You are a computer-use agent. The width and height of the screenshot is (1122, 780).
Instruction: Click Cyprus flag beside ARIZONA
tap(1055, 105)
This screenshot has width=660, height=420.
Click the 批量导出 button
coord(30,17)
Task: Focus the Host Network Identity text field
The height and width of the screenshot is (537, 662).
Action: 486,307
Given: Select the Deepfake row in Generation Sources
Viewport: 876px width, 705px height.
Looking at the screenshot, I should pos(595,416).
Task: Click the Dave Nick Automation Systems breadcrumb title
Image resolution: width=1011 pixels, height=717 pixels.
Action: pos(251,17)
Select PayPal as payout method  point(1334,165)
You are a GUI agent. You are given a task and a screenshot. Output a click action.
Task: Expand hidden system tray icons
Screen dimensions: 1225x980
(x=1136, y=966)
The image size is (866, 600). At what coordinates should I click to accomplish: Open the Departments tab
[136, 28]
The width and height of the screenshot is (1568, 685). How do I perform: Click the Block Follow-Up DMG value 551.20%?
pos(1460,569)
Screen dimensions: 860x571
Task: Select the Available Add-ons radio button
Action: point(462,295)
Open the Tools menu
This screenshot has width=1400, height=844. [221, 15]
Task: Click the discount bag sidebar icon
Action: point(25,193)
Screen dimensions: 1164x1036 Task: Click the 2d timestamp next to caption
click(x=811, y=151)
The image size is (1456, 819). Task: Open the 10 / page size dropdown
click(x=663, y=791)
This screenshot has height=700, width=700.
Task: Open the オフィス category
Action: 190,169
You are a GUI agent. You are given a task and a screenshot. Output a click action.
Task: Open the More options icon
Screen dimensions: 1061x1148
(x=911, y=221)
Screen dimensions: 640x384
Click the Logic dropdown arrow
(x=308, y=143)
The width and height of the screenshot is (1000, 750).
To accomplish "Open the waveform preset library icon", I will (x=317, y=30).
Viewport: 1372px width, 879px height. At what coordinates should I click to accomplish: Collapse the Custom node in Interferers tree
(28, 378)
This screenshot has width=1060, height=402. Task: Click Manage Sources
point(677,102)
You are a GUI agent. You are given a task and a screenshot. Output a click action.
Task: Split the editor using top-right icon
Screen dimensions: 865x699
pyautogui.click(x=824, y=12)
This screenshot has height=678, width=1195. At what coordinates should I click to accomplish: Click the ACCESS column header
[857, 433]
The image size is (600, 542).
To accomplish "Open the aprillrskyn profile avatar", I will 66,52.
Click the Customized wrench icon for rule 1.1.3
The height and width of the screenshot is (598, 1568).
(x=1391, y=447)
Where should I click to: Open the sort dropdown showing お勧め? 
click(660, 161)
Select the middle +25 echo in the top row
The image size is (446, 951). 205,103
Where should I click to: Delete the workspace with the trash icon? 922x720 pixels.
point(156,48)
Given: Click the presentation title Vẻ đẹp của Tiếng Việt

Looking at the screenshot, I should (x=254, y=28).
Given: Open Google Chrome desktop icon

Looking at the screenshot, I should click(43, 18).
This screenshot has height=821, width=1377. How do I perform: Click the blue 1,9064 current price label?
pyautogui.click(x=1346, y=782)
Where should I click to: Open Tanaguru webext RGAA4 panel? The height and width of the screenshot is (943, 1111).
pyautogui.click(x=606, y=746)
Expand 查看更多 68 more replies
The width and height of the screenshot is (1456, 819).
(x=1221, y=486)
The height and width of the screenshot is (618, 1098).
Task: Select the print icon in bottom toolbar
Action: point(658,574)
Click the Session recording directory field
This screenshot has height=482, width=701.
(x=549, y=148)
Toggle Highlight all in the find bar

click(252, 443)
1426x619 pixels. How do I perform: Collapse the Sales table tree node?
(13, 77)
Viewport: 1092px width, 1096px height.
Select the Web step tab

### Task requirements
Only the lines from the one with "Click the Session recording directory field" through the last line of the material above are to be duplicated, exactly and with both ends kept.

### Finished exercise
Click the Session recording directory field
This screenshot has height=482, width=701.
(x=549, y=148)
Toggle Highlight all in the find bar

click(252, 443)
1426x619 pixels. How do I perform: Collapse the Sales table tree node?
(13, 77)
Viewport: 1092px width, 1096px height.
Select the Web step tab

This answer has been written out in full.